*Short task*: Revise the entries below by replacing "bottom bar" with "footer toolbar" and leaving everything else unchanged. Omit the pictures from your answer.

*Recorded data*:
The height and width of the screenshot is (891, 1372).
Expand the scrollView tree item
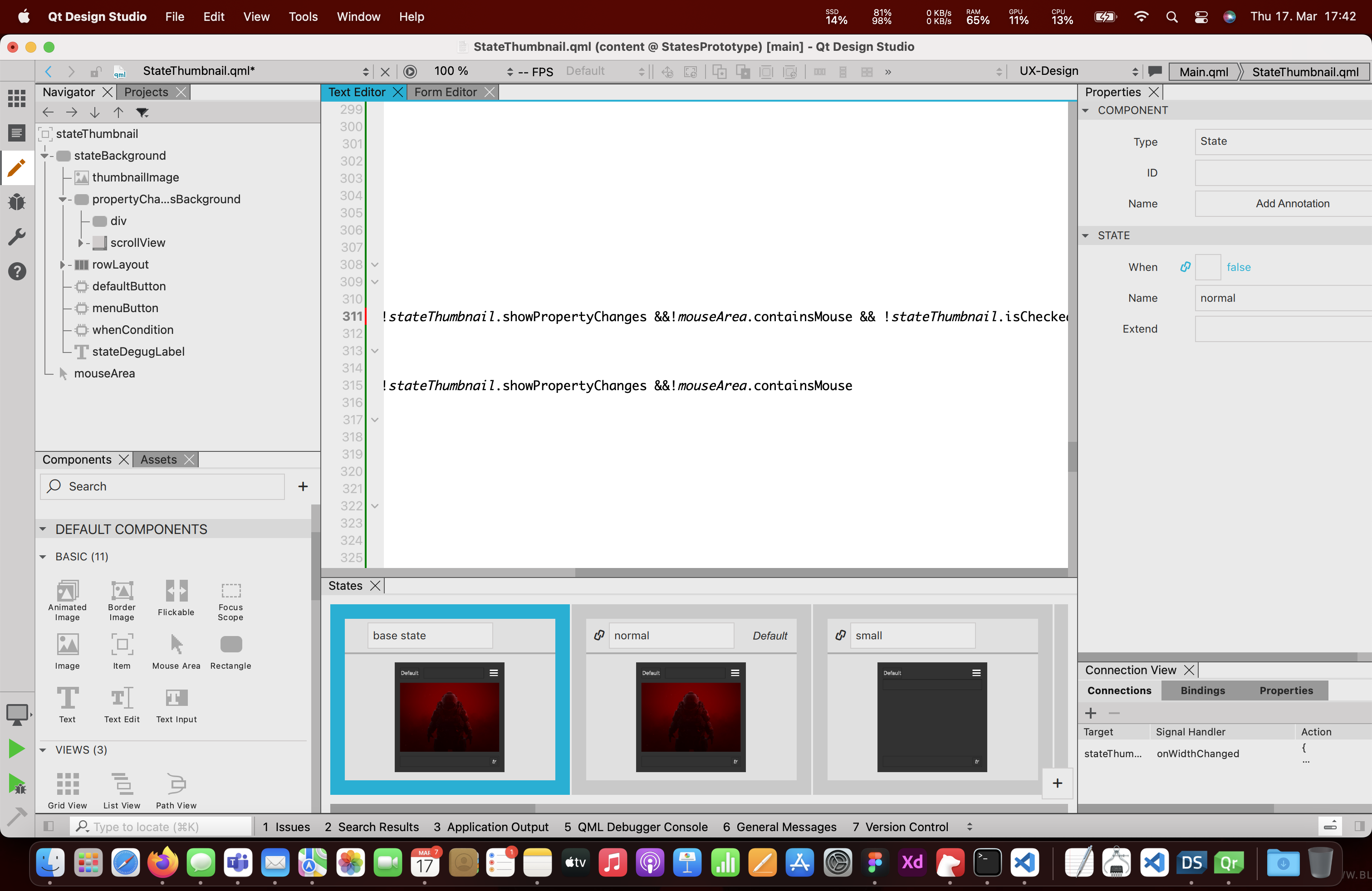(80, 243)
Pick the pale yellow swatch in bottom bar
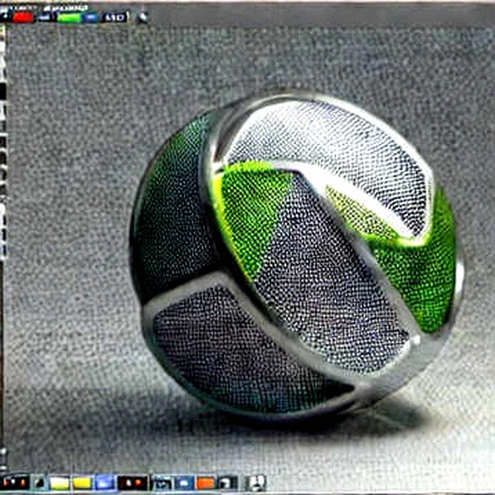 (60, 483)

*Full response*:
The height and width of the screenshot is (891, 1372).
Expand the scrollView tree item
(80, 243)
Pick the pale yellow swatch in footer toolbar
 (60, 483)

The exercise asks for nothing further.